7.(b)   A ‘s 4 days work = 4 x 4 = 16
     B’s 8 days work = 3 x 8 = 24
    Remaining work = 60 – 24 – 16 = 20
  20’ wo rk complete by C in = 10
  So A: B: C = 16: 24: 20
  So share of B = Rs. 1800
8.(b)A = 15
   B = 20
  C = 30
   Unit by A, B and C is 4, 3, 2
   C’s work = 2 x 5 = 10
   B’s = 5
   Remaining work = 60 – 15 = 45
  This work done by A + B + C = 45/9 = 5 hrs.

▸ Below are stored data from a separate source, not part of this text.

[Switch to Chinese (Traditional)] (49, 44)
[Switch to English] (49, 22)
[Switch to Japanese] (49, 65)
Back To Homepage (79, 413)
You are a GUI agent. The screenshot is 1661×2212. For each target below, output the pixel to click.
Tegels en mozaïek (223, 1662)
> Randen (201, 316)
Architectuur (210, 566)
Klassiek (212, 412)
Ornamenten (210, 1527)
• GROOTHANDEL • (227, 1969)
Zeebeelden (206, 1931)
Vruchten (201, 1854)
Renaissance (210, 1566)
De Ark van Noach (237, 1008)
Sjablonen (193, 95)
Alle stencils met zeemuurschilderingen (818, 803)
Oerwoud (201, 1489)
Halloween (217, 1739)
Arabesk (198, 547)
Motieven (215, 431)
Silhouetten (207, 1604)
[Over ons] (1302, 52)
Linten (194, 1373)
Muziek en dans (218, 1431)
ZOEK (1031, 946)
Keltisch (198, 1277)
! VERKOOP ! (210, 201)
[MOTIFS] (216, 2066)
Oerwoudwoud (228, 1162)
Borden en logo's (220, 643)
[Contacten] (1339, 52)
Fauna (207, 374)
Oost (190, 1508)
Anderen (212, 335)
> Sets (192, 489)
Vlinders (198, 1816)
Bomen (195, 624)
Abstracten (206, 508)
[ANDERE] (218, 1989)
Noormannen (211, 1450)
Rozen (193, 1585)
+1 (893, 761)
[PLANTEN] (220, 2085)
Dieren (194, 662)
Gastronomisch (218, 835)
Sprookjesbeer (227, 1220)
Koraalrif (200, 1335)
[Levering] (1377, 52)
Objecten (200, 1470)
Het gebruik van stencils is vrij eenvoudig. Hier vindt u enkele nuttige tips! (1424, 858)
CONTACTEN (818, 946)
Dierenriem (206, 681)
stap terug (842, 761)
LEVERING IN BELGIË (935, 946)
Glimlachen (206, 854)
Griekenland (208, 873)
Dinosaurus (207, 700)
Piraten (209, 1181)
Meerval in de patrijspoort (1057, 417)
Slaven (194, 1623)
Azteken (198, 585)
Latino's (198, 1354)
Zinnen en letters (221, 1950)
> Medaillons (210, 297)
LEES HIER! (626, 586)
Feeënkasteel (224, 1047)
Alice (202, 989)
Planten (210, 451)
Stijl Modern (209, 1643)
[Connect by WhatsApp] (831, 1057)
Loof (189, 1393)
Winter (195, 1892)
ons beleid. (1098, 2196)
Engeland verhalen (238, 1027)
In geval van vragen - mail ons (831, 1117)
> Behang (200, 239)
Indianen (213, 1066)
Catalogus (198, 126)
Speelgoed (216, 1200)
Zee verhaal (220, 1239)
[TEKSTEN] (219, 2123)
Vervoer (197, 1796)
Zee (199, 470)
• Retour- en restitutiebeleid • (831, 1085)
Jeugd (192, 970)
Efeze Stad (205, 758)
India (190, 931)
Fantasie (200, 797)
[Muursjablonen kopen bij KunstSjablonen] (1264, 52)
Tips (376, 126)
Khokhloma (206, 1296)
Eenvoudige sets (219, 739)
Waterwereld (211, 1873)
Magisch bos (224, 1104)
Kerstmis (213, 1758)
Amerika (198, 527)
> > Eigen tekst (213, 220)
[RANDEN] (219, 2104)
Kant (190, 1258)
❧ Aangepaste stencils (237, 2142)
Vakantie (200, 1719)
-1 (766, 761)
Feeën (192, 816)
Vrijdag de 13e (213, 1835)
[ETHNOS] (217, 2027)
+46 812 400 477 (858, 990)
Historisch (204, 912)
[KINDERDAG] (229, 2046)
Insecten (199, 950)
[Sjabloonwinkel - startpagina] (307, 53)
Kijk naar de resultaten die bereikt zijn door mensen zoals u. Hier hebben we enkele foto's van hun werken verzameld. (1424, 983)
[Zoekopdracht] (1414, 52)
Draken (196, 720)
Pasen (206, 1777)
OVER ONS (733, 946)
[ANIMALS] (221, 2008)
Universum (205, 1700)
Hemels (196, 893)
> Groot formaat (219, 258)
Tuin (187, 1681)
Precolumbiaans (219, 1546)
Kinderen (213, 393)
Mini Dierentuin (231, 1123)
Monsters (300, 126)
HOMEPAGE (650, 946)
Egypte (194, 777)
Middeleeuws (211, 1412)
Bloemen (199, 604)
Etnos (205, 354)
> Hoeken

  A was closed after 5 hrs.

9.(a) Pipe A contribution = 1/20
   pipe B contribution = 1/30
    A + B =  1//20 +   1/30 = 5/60
  1/12=  12 days *2= 24 days

10. (a)  water flows from pipe A = 25*6/5
         water fows from pipe B = 20*3/2
          A + B = 1/30 +1/30 = 2/30
          so taank filled by A+B = 15  mins.